Generating a DS sequence job

Post questions here relative to DataStage Server Edition for such areas as Server job design, DS Basic, Routines, Job Sequences, etc.

Moderators: chulett, rschirm, roy

Post Reply
fedpie
Participant
Posts: 17
Joined: Wed May 28, 2008 1:59 am
Location: sweden

Generating a DS sequence job

Post by fedpie »

Hi all,
I am converting an existing ETL flow, currently expressed as about eight thousand SQL queries and procedures, to Datastage. I found that I can generate the corresponding Datastage jobs relatively easily, dumping a few template jobs to XML and using an XSLT transformation or even a bit of sed and awk actually.

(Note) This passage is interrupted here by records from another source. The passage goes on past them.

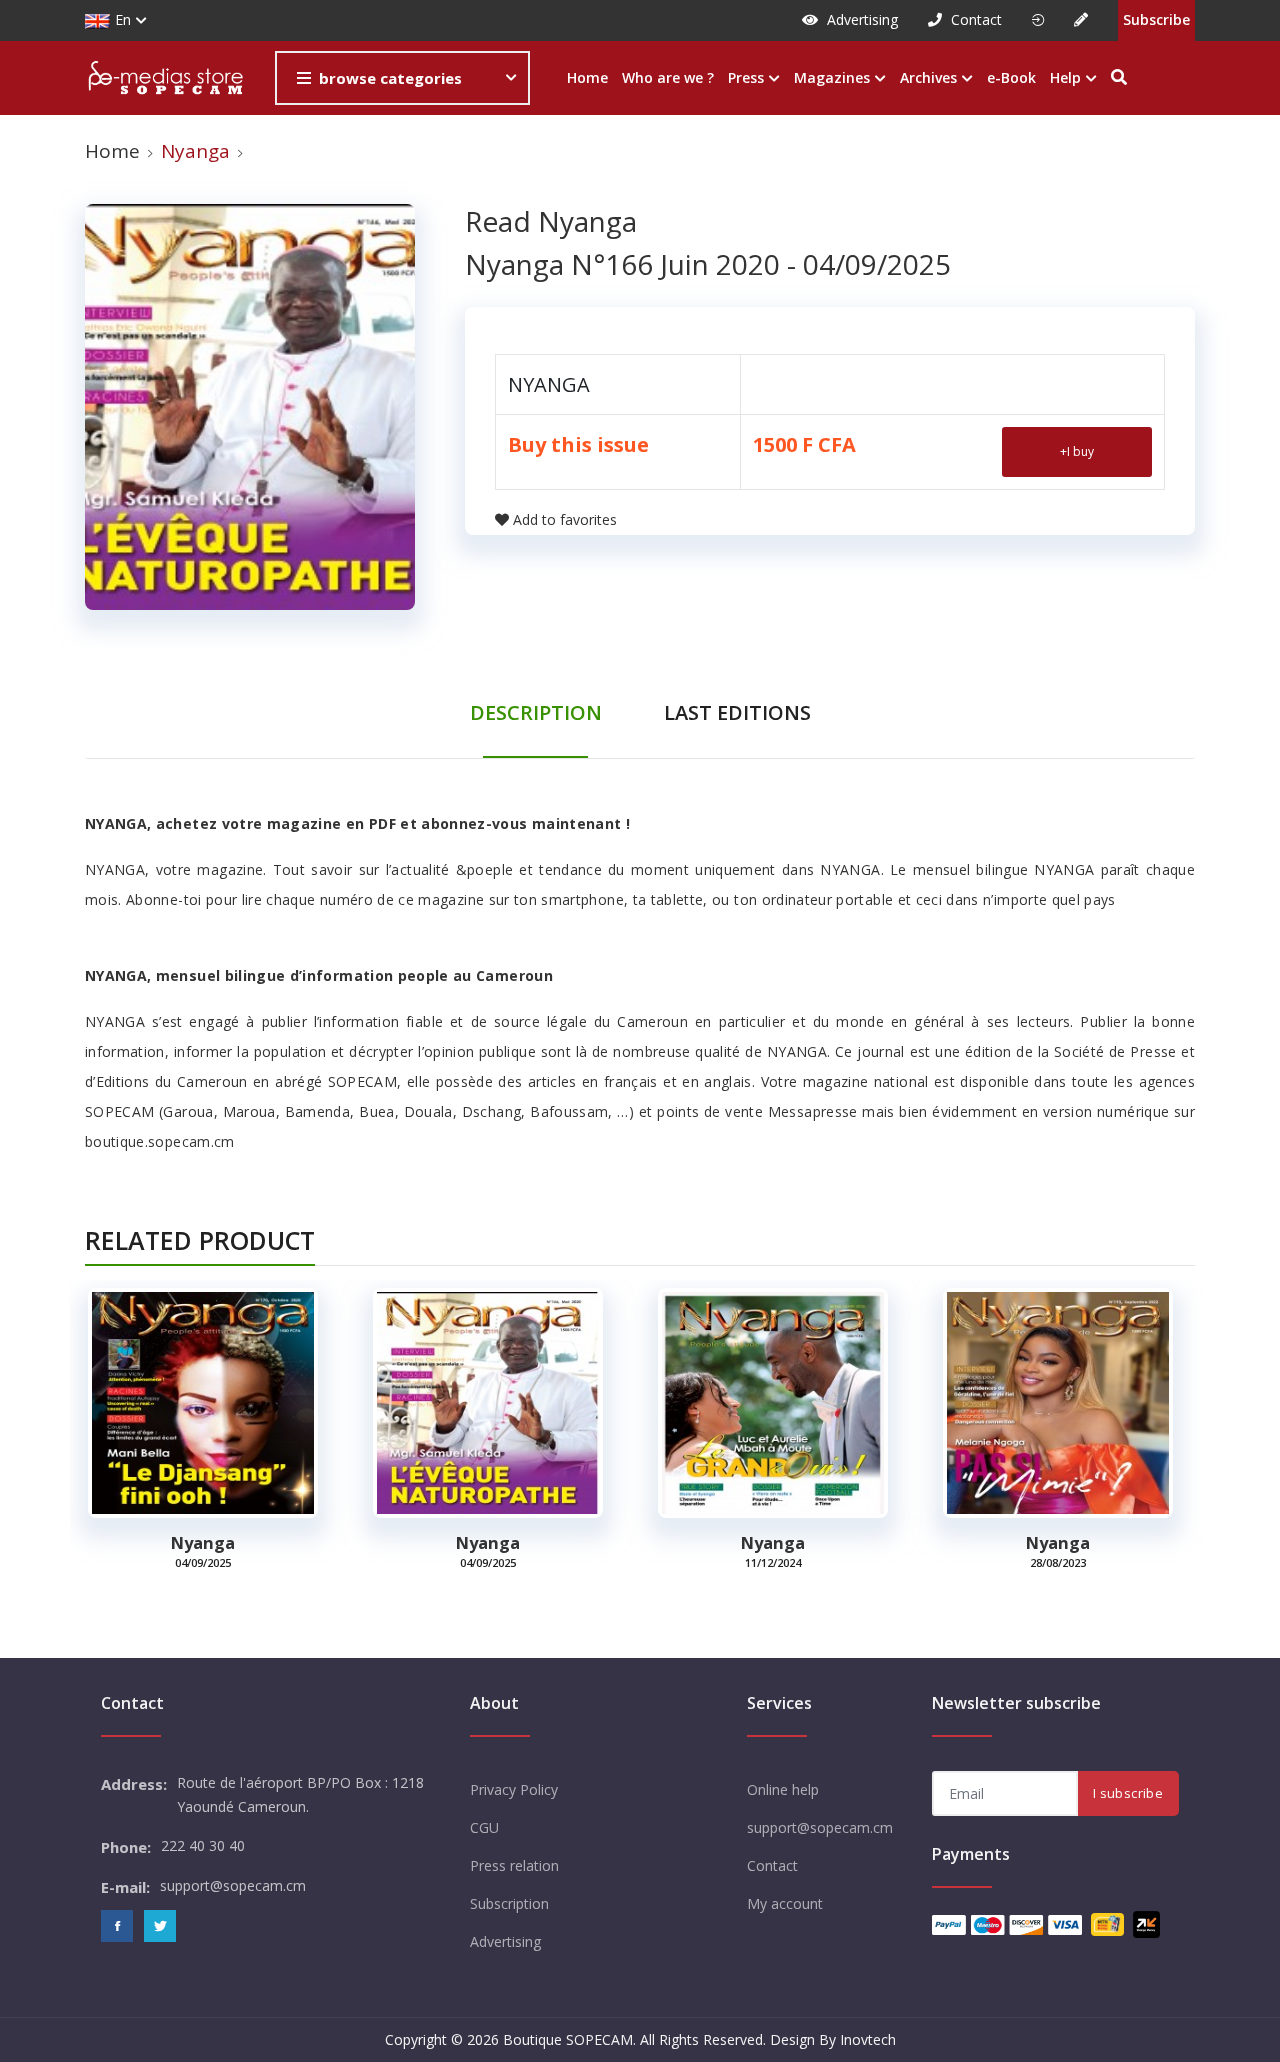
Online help (783, 1789)
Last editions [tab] (737, 712)
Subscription (509, 1903)
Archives (930, 77)
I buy (1077, 451)
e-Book (1011, 77)
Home (587, 77)
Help (1067, 77)
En (123, 19)
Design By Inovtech (833, 2039)
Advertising (860, 19)
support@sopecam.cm (820, 1827)
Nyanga (203, 1543)
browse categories (390, 78)
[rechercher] (1119, 78)
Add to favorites (565, 519)
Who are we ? (668, 77)
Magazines (834, 77)
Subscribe (1156, 19)
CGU (484, 1827)
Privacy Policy (514, 1789)
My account (785, 1903)
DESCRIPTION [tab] (536, 712)
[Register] (1081, 20)
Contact (974, 19)
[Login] (1038, 20)
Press (748, 77)
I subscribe (1128, 1793)
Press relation (514, 1865)
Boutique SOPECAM (568, 2039)
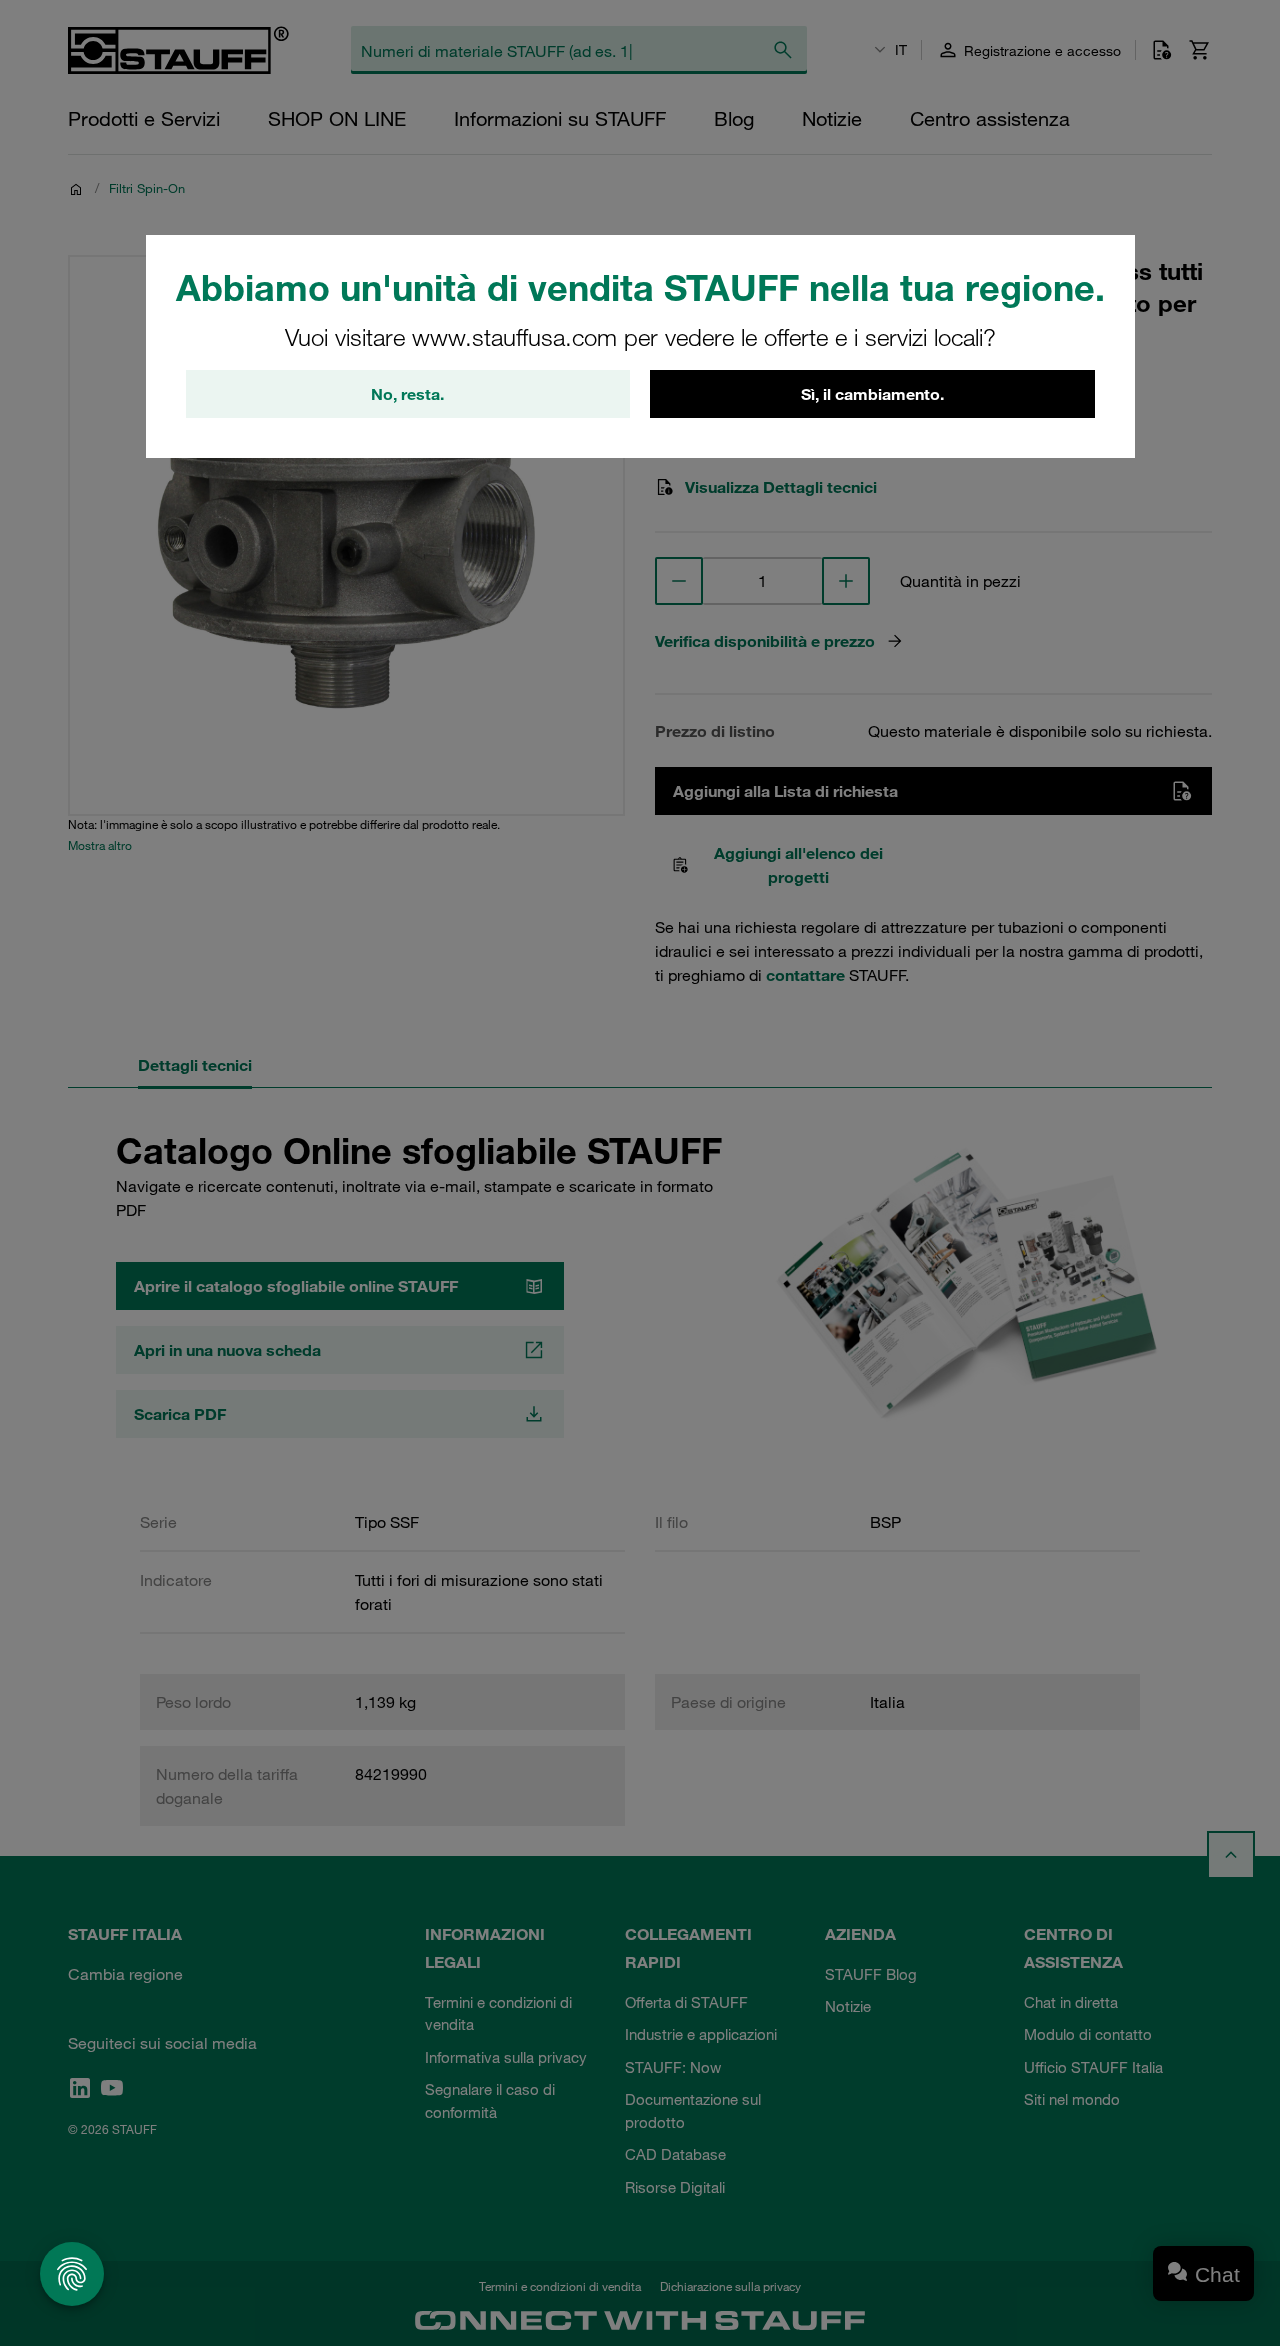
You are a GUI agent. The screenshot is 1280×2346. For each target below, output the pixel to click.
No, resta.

It seems to me though, that doing the same thing in order to generate one or more Datastage sequences is much harder, since those are mostly expressed in JobControlCode rather than straight XML.

My question is, has anybody here attempted to generate Datastage sequence jobs from metadata, or does anybody see any efficient alternative when metadata describing the job dependencies is available, and the number of jobs is so large that manually creating sequences is not acceptable?

Best regards,

F
ArndW
Participant
Posts: 16318
Joined: Tue Nov 16, 2004 9:08 am
Location: Germany
Contact:

Post by ArndW »

this might be a bit out of the scope of normal DataStage, but the backbone of the Server engine is the DS/BASIC language on top of what used to be the UniVerse DB. This language should allow you to generate the programs in question. It is more of a matter of defining what needs to be done and what is meant by "metadata". Are all the jobs "almost" the same or would job logic also come from the metadata?
fedpie
Participant
Posts: 17
Joined: Wed May 28, 2008 1:59 am
Location: sweden

Post by fedpie »

Hi,

In practice I can build a table of SQL queries or procedure calls, and their execution order, which is the metadata I was thinking of for the purpose of this discussion.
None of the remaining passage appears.